>> start Records provided

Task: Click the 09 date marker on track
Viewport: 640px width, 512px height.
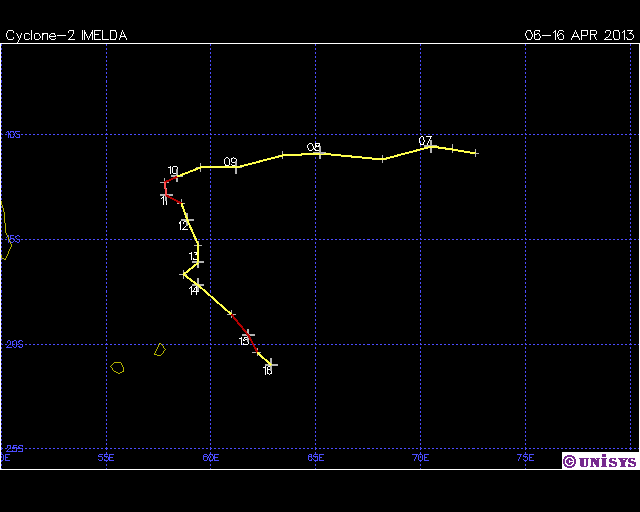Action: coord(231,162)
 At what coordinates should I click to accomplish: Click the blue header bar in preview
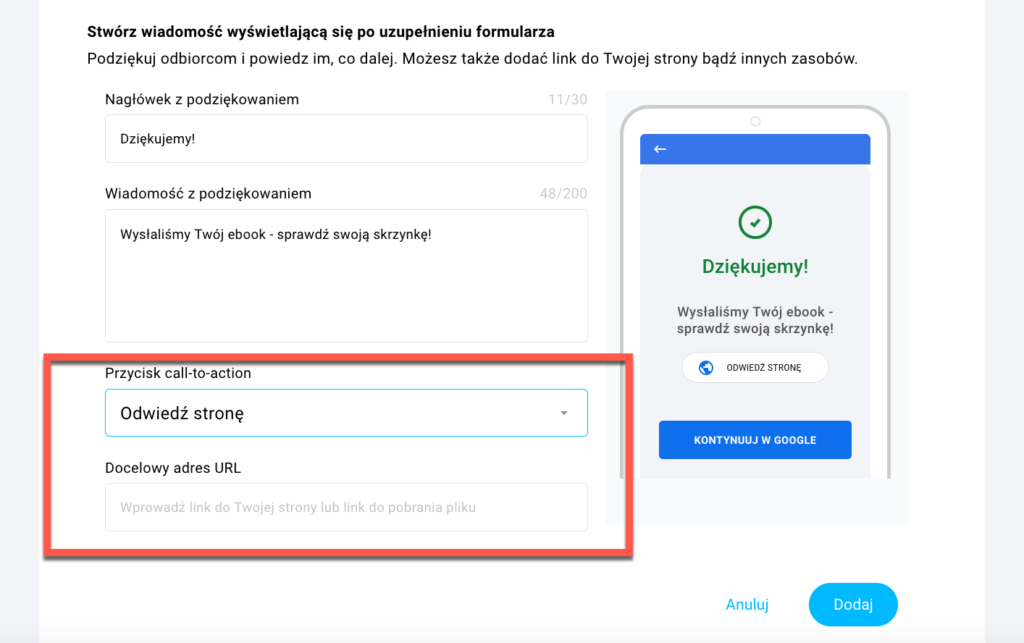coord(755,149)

>> end Records provided
>> start Records provided

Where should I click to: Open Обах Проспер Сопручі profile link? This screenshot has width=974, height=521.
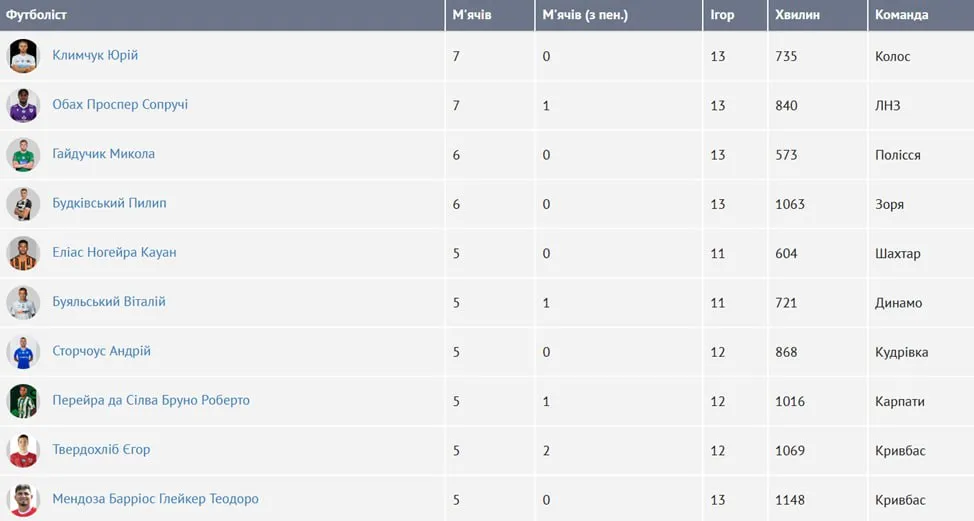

>> end Records provided

• Exercise prompt
Can you retype the records, starting at the line that contains "At what coordinates" and stopping after the line that contains "coord(755,149)", with the pictures left out?

• Result of the exercise
 At what coordinates should I click to accomplish: Click the blue header bar in preview
coord(755,149)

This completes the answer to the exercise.